#### [RECORD EXTRACTS]

# # # # #

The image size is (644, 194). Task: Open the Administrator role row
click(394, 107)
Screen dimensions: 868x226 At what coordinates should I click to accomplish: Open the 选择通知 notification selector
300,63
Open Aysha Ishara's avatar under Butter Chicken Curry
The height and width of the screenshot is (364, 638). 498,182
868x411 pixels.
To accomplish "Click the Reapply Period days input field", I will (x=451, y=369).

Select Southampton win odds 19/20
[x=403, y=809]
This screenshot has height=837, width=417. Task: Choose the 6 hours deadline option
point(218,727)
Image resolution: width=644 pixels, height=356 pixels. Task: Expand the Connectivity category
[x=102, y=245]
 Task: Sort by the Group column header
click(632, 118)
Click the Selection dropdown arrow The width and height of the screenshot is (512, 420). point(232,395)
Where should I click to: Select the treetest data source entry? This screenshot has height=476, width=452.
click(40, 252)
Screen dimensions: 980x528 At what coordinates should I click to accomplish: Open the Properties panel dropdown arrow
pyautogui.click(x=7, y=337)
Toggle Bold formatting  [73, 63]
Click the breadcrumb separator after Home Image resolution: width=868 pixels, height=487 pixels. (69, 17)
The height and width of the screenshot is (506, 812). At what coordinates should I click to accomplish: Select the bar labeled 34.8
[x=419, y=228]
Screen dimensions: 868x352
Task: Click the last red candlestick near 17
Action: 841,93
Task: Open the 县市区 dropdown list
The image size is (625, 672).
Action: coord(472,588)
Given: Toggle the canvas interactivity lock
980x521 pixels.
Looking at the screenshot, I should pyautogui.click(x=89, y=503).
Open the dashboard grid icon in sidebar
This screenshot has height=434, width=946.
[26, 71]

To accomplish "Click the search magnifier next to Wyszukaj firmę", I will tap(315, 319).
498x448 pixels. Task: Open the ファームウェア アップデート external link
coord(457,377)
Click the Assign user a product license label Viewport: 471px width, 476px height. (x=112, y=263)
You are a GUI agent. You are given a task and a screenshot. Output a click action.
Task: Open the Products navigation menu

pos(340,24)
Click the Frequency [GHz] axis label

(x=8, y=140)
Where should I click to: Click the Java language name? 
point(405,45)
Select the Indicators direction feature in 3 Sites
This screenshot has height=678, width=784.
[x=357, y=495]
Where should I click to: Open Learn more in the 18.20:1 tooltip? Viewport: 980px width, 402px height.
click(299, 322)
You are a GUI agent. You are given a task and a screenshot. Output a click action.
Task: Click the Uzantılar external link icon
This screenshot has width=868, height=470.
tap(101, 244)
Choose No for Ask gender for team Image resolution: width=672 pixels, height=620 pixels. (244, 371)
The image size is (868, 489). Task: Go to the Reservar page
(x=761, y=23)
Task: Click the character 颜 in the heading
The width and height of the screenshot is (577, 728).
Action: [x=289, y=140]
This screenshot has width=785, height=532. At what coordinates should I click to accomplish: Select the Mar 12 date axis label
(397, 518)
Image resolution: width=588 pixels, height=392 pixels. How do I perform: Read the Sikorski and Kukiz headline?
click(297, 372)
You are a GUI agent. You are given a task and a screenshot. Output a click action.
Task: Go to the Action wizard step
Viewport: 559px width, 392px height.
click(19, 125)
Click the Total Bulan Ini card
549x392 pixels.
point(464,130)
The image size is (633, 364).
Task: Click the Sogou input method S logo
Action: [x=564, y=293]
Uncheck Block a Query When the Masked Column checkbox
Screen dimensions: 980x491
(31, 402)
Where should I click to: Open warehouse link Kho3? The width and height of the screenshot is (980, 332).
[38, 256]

# # # # #

#### [PROBLEM]
Copy each record from above exactly, and include every line.

#### [TASK OUTPUT]
The image size is (644, 194). Task: Open the Administrator role row
click(394, 107)
Screen dimensions: 868x226 At what coordinates should I click to accomplish: Open the 选择通知 notification selector
300,63
Open Aysha Ishara's avatar under Butter Chicken Curry
The height and width of the screenshot is (364, 638). 498,182
868x411 pixels.
To accomplish "Click the Reapply Period days input field", I will (x=451, y=369).

Select Southampton win odds 19/20
[x=403, y=809]
This screenshot has height=837, width=417. Task: Choose the 6 hours deadline option
point(218,727)
Image resolution: width=644 pixels, height=356 pixels. Task: Expand the Connectivity category
[x=102, y=245]
 Task: Sort by the Group column header
click(632, 118)
Click the Selection dropdown arrow The width and height of the screenshot is (512, 420). point(232,395)
Where should I click to: Select the treetest data source entry? This screenshot has height=476, width=452.
click(40, 252)
Screen dimensions: 980x528 At what coordinates should I click to accomplish: Open the Properties panel dropdown arrow
pyautogui.click(x=7, y=337)
Toggle Bold formatting  [73, 63]
Click the breadcrumb separator after Home Image resolution: width=868 pixels, height=487 pixels. (69, 17)
The height and width of the screenshot is (506, 812). At what coordinates should I click to accomplish: Select the bar labeled 34.8
[x=419, y=228]
Screen dimensions: 868x352
Task: Click the last red candlestick near 17
Action: 841,93
Task: Open the 县市区 dropdown list
The image size is (625, 672).
Action: coord(472,588)
Given: Toggle the canvas interactivity lock
980x521 pixels.
Looking at the screenshot, I should pyautogui.click(x=89, y=503).
Open the dashboard grid icon in sidebar
This screenshot has height=434, width=946.
[26, 71]

To accomplish "Click the search magnifier next to Wyszukaj firmę", I will tap(315, 319).
498x448 pixels. Task: Open the ファームウェア アップデート external link
coord(457,377)
Click the Assign user a product license label Viewport: 471px width, 476px height. (x=112, y=263)
You are a GUI agent. You are given a task and a screenshot. Output a click action.
Task: Open the Products navigation menu

pos(340,24)
Click the Frequency [GHz] axis label

(x=8, y=140)
Where should I click to: Click the Java language name? 
point(405,45)
Select the Indicators direction feature in 3 Sites
This screenshot has height=678, width=784.
[x=357, y=495]
Where should I click to: Open Learn more in the 18.20:1 tooltip? Viewport: 980px width, 402px height.
click(299, 322)
You are a GUI agent. You are given a task and a screenshot. Output a click action.
Task: Click the Uzantılar external link icon
This screenshot has width=868, height=470.
tap(101, 244)
Choose No for Ask gender for team Image resolution: width=672 pixels, height=620 pixels. (244, 371)
The image size is (868, 489). Task: Go to the Reservar page
(x=761, y=23)
Task: Click the character 颜 in the heading
The width and height of the screenshot is (577, 728).
Action: [x=289, y=140]
This screenshot has width=785, height=532. At what coordinates should I click to accomplish: Select the Mar 12 date axis label
(397, 518)
Image resolution: width=588 pixels, height=392 pixels. How do I perform: Read the Sikorski and Kukiz headline?
click(297, 372)
You are a GUI agent. You are given a task and a screenshot. Output a click action.
Task: Go to the Action wizard step
Viewport: 559px width, 392px height.
click(19, 125)
Click the Total Bulan Ini card
549x392 pixels.
point(464,130)
The image size is (633, 364).
Task: Click the Sogou input method S logo
Action: [x=564, y=293]
Uncheck Block a Query When the Masked Column checkbox
Screen dimensions: 980x491
(31, 402)
Where should I click to: Open warehouse link Kho3? The width and height of the screenshot is (980, 332).
[38, 256]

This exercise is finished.